Friday, February 01, 2013

Is there a federal judicial clerkship crisis?

Apparently there is because federal judges won't follow the (voluntary) rules about timing of interviews and hiring.  So clerks are getting interviewed and hired earlier and earlier, which is really messing up the process.  What's the solution?  Aaron Zelinsky says take the voluntary out of the rules:
Congress has the power of the purse. It allocates funds for building courthouses, keeping the lights on, and employing staff. For instance, law clerks are employed under 28 U.S.C. 752 (for district courts) and 28 U.S.C. 712 (for circuit courts). If the judiciary really wants to fix the hiring plan, then judges should request that Congress condition salaries for law clerks upon them being hired in compliance with the judicial hiring plan. In other words, if you don't play by the rules, you don't have law clerks.


But wait, isn't that unconstitutional? Nope. The Constitution prevents Congress from lowering the salaries of federal judges, but says nothing about their staff (anyways, such a law could be written to apply only to those hired in the future, not those already employed). And Congress isn't infringing on the judicial power in any way - this law does not effect how judges make use of their clerks, just the timing of how they hire them.
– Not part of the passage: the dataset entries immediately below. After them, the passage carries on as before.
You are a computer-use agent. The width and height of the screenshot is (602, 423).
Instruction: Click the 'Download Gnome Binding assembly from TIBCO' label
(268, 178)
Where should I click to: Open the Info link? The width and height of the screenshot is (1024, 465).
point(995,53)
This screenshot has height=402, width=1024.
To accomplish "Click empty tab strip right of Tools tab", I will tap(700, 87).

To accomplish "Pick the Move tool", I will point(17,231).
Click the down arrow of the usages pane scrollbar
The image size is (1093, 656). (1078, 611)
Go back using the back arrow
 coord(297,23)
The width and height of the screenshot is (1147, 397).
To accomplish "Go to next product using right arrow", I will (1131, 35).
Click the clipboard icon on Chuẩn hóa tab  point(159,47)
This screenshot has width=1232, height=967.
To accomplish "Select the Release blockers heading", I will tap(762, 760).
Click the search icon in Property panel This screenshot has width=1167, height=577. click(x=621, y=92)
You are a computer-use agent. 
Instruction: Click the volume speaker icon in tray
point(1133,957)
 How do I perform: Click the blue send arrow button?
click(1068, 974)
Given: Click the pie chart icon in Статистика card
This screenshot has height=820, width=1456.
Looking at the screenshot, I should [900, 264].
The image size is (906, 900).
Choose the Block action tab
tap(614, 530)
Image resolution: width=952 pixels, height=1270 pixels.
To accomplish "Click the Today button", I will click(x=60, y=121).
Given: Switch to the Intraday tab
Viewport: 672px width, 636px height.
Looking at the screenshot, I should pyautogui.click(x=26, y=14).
And it would leave the actual formation of the plan up to the judiciary.

Federal judges could ask Congress to make the hiring plan mandatory via a proposal from a special judicial working group, or even in Chief Justice Roberts's year end report to Congress. And they should. A new, mandatory plan would be fairer for less-advantaged law students and late-bloomers, more efficient for federal judges, and maybe even better for you.
Good luck with that one...

Meantime, over at his blog, Rumpole asks whether you'd rather be on the Third DCA or on the SDFLA district bench.  Or a Florida Supreme Court Justice or on the 11th Circuit.  Seems to me that the federal positions are much more sought after and are thought of in the legal community as more prestigious.  And speaking of clerks, the feds get the cream of the crop.  I imagine that the district court clerks have better resumes than the clerks on the Florida Supreme Court.  Is that right?

1 comment:

Anonymous said...

I am a 3L at UF Law. I applied for numerous clerkships and was offered interviews with several DCA judges. Following rejections from each of those judges, I applied for a federal clerkship with a magistrate judge, and was hired to be his clerk after graduation. From my experience, obtaining an interview is all about who you know because at some level, all of our resumes begin to resemble each other... only names stick out.